Et lorsque je vous dit que le lien entre promesse et résultat attendu n’est pas établi, ne soyez pas surpris, lorsque le client s’enorgueillit de la réalisation d’une promesse, de ne pas avoir de réponse à la question : « A quoi cela vous a-t-il servi ? ». Enfin, pas de réponse lorsque le client est transparent, ou bien, « cela servira bientôt », lorsqu’il l’est moins.
Que faut-il faire ?
Le maître mot dans ce contexte est la confiance. En effet, en forçant un peu le trait, le rôle du consultant est de prendre un client, aveugle, par la main et lui faire traverser un route dangereuse. La transparence est le meilleur activateur de la confiance, il est plus facile d’expliquer les fondamentaux d’une promesse et ses limites plutôt que les concepts établissant les liens avec le résultat attendu. Lorsque certains cabinets jouent sur l’asymétrie de l’information plutôt que sur la transparence, pour vendre des promesses insuffisamment liées aux résultats attendus par les les clients, ils contribuent à diffuser une image du conseil dissociée du concept d’opérations, alors que c’est un métier difficile qui doit contribuer à résoudre des situations humaines et à accroître les compétences de managers opérationnels.

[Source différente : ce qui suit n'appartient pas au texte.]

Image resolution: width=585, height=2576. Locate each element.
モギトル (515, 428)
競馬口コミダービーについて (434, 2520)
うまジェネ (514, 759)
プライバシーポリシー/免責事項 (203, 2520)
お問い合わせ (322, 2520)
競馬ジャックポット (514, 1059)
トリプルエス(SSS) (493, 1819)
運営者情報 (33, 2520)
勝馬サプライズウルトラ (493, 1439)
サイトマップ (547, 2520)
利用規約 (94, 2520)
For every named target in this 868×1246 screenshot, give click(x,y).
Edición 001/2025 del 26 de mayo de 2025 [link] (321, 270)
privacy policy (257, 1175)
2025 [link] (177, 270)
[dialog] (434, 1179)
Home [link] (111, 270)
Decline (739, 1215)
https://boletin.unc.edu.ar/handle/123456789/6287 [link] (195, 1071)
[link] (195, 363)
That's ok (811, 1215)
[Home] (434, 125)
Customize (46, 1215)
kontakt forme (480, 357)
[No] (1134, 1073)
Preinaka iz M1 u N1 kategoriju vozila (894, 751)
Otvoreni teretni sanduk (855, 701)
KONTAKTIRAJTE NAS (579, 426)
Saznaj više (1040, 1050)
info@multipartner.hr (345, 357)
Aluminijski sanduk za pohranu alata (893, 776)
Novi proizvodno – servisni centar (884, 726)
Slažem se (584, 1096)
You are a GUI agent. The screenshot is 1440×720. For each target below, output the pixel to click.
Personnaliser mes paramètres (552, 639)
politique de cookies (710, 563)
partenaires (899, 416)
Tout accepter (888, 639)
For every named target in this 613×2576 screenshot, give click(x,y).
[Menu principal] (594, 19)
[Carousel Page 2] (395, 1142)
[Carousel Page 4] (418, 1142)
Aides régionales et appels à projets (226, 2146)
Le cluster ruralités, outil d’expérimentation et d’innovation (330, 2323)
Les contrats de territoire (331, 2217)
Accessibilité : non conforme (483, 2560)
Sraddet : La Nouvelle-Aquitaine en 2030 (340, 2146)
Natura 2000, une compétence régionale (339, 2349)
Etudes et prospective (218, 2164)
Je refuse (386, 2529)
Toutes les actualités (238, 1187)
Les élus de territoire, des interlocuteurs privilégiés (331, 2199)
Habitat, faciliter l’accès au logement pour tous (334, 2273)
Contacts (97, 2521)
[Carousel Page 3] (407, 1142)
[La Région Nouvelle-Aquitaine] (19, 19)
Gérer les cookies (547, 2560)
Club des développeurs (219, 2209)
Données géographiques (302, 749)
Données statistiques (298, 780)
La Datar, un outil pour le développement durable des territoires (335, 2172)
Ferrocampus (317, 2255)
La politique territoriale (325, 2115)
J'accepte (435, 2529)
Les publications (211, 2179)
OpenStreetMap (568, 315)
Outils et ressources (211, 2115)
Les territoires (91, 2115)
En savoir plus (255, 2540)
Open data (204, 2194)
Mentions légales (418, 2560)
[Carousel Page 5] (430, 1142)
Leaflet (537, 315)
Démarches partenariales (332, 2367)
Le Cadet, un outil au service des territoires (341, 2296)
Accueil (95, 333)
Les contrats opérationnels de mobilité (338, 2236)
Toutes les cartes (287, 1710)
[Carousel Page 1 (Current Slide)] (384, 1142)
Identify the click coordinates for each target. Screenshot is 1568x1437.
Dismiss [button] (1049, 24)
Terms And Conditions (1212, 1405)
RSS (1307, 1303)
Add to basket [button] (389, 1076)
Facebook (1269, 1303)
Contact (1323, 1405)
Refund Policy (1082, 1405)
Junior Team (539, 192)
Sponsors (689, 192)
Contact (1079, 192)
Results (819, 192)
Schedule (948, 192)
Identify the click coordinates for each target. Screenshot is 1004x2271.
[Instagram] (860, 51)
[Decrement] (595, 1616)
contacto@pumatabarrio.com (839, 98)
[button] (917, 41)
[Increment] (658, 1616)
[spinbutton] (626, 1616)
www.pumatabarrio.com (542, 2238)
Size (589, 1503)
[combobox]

Aujourd’hui, dans une période de cycle économique où les clients recherchent des approches de type « lean », l’image du conseil est associée à des prestations lourdes avec des résultats peu praticables. Pourtant, les entreprises ont besoin des consultants pour les aider à relever le défi de leurs restructurations qui demandent, outre l’expérience qu’elles ont souvent, de nouvelles idées pour être dans le peloton des gagnants.